Titanic is undoubtedly one of the most iconic movies of the 1990s. Directed by James Cameron, it was the moment that announced both Kate Winslet and Leonardo DiCaprio to the world as genuine stars. A dramatic adaptation of the 1912 maritime disaster that sank the eponymous passenger liner, from Billy Zane’s loathable character to the contentious ending, many memorable aspects of the film saw it intensely permeate popular culture.
One of the Titanic scenes seared into the collective consciousness is when DiCaprio’s lowly artist Jack teaches his love interest from the upper class, Rose, how to “spit like a man”. Jack hocks up some big ones, making it by far the grossest moment in the movie.

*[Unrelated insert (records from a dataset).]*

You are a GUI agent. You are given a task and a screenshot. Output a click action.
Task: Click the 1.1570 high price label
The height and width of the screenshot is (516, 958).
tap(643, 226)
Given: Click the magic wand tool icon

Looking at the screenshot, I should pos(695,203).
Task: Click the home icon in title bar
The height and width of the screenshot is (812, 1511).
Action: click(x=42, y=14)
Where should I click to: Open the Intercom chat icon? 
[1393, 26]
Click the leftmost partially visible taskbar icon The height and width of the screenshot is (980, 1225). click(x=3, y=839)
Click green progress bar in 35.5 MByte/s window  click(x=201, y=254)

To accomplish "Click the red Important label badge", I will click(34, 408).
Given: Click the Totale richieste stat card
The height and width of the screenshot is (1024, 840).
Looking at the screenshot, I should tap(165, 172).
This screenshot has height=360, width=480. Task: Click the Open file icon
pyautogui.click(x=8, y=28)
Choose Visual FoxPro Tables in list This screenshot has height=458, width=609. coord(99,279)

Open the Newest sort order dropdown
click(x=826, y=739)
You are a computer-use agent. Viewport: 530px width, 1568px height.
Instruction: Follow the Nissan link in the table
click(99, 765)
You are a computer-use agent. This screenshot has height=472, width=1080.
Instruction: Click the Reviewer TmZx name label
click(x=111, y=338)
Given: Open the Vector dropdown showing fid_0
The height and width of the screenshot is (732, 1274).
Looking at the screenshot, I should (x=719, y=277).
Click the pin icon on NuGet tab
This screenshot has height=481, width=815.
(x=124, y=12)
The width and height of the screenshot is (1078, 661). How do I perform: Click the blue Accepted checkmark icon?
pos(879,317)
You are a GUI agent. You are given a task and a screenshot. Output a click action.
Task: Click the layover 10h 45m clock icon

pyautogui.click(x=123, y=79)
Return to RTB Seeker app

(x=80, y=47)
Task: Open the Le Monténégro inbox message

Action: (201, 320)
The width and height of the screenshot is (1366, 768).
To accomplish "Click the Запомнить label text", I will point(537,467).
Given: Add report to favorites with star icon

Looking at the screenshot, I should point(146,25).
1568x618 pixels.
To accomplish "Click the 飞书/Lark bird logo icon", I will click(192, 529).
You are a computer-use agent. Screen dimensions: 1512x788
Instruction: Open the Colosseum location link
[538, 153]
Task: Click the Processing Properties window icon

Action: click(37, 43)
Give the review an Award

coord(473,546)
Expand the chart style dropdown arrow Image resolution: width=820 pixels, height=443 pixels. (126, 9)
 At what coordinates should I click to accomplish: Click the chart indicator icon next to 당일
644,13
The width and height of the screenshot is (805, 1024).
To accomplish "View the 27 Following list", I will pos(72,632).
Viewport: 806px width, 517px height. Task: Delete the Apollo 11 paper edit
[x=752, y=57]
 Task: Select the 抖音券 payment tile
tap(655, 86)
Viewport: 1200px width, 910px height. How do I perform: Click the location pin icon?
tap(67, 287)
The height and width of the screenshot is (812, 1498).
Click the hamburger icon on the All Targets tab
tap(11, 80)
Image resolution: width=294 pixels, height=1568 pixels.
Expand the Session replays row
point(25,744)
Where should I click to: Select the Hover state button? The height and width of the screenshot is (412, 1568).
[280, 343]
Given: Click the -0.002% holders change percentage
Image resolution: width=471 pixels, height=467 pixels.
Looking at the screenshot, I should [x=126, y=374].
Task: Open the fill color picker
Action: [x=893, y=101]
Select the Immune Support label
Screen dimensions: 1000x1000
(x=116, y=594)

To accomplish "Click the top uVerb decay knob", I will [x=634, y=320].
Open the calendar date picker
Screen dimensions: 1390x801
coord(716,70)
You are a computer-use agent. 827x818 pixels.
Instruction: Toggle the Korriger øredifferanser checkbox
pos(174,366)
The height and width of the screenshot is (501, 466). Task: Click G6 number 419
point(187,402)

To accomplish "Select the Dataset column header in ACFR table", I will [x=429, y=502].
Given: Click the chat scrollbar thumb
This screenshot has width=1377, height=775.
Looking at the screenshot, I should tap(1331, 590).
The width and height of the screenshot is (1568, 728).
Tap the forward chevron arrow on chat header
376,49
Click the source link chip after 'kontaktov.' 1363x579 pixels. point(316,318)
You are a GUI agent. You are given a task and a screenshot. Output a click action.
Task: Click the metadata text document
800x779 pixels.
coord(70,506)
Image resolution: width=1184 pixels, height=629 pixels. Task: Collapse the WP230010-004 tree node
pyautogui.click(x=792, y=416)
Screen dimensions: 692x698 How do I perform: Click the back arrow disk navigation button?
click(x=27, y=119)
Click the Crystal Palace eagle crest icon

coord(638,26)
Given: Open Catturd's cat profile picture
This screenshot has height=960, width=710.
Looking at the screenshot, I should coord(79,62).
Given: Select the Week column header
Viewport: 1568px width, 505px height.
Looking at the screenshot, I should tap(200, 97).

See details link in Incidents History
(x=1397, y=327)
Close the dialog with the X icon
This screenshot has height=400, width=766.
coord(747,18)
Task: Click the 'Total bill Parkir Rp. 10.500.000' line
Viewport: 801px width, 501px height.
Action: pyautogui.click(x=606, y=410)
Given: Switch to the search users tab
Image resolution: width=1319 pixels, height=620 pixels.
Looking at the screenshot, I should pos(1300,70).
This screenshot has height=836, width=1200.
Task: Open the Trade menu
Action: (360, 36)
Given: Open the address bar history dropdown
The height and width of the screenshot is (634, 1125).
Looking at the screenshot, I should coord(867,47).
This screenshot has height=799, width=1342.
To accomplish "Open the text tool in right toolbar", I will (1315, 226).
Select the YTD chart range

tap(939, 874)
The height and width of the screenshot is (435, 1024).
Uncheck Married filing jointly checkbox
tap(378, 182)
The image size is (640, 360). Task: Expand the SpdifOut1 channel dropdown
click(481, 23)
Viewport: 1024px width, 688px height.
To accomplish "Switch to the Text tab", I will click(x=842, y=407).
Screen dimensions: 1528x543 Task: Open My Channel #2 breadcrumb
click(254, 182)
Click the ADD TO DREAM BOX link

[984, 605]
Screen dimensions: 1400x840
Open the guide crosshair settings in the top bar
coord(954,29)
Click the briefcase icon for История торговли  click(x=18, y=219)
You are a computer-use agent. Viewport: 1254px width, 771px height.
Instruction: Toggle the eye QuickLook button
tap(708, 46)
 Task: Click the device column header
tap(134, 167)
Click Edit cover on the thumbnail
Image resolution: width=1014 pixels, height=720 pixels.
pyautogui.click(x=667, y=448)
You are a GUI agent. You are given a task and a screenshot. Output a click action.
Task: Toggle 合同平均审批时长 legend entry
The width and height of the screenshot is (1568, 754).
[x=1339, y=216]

It transpires that both DiCaprio and Winslet were uncomfortable with the scene during filming, with both actors wanting Cameron to cut it, alongside many others involved in production. However, the director stuck to its guns, and it became one of the movie’s most memorable scenes.
Demonstrating the broad scope of push-back that the scene faced, Cameron’s co-producer didn’t like it, and neither did the president of the production company, Paramount. The producer hated it so much that she even “begged” him to omit it from the final cut.
“I wrote this spitting scene where Jack (Leonardo DiCaprio) shows her (Kate Winslet) how to spit. The president of my company (Paramount) begged me to take it out,” Cameron told The Buffalo News in 1997. “She hated it. My co-producer didn’t like it. The people at Fox didn’t like the scene. Leonardo DiCaprio didn’t like it. Kate Winslet didn’t like the spitting scene when we all sat around reading it the first time.”
Cameron, who was notorious at the time for his unwavering character, held firm, and eventually, the scene’s detractors changed their minds. Then, when the film was released, audiences liked the scene, which taught him to always trust his instincts on future projects.
“I finally got them to fall in love with it. It’s probably the second or third highest-rated scene in the film,” he explained. “The way I do it is if I have a nagging shadow of a doubt about something, and if I hear the same thing from other people, I’ll act on it. But if I believe strongly in something, I don’t care how many people tell me it’s wrong. It’s got to be a personal issue.”